ID. 14302010024
Welcome!
cd /parent/dir/to/minov
python3 -m minov.labget url
[Note: the url should agree on the url definition is RFC 7230]
(1) ipv4 DNS resolution
strictly comply with RFC 1035, with a compact decompression algorithm for the dictionary-coding of labels. (sources in '/dns_handler.py')
(2) http(https) url parsing
a trivial function, which uses module re, included in '/http_handler.py' and '/tls_beta.py'
(3) http request construction & response parsing
fundamental request and response processing
(Bonus) gzip dealing, implemented in '/http_handler.py' http_parse_req() with external library gzip
(Bonus) chunked transfer coding dealing, implemented in '/http_handler.py' http_parse_chunked()
[Note: the chunked process is always before the gzip decoding process, which is of significant important]
(Bonus) fulfilled http request header, implemented in '/http_handler.py' http_build_GET_request(), which is richer than wget header
(Bonus) dealing with redirection and maintain the cookies, implemented in '/lab_get.py' __ request(url)__, which considers the situation that several cookies to be set in a single redirection chain and both relative location and absolute location
(4)(Potential Bonus?) An unfinished TLS module
1.I have attempted to implement the TLS myself and the source code until now is in '/tls_beta.py'. It actually squeezes most of my time on this project with little outcome. The current stage I'm working on is certificate verification. Without a solid understanding of RSA and other hash methods, the implementation of verification process stumbled.(Although the certificate chain is built without any problems)
2.The labget module invokes the python library ssl for completeness and it also invokes the '/tls_beta.py' __ tls_handshake(dst_ip, dst_port=443)__ to present the certificates and the server hello information in order to convince the current implementation.

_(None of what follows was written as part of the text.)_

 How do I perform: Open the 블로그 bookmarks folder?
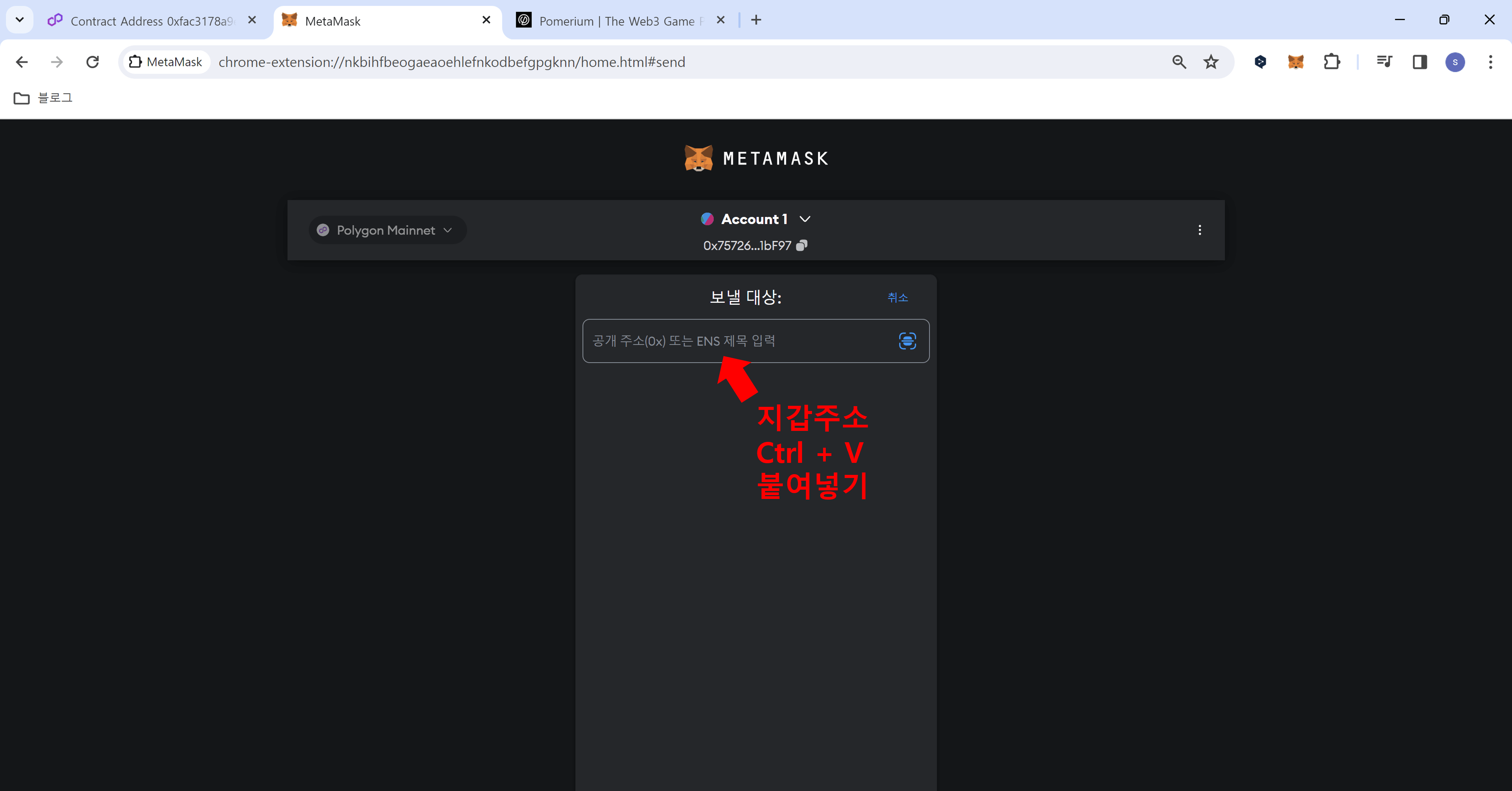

- MacOSX 10.12, with python3.5
- Since the provided server is not quite stable, most of my tests are processed manually with wireshark, wget and my own labget to access some custom real-world urls, which are listed below.
http://elearning.fudan.edu.cn/portal/site/05eb92ef-a124-427d-a407-58da918e71c9 # for http redirection with cookie maintained
https://github.com/ #for https
http://cn.bing.com/cnhp/life?IID=SERP.5046&IG=F38E2A233E58494FB9152D5636D9FC4D # for gzipped body
http://www.fudan.edu.cn/2016/index.html # basic test
http://cn.bing.com/fd/ls/GLinkPing.aspx?IG=9816C94C22EB4CEC9825D665E9DC34CE&ID=SERP,5097.1 # for chunked
[Note: the behavior of my labget with these urls can be assumed to represent the promising behaviors of my implementation]
- If you want to run my unfinished TLS, install an external python module for ASN1 parsing from https://github.com/etingof/pyasn1 (which is mostly for x509 parsing, and since pyasn1 itself is still under construction... ...). Also, a pycrypto package is needed, which is more mature.
- Happy New Year, Geeks!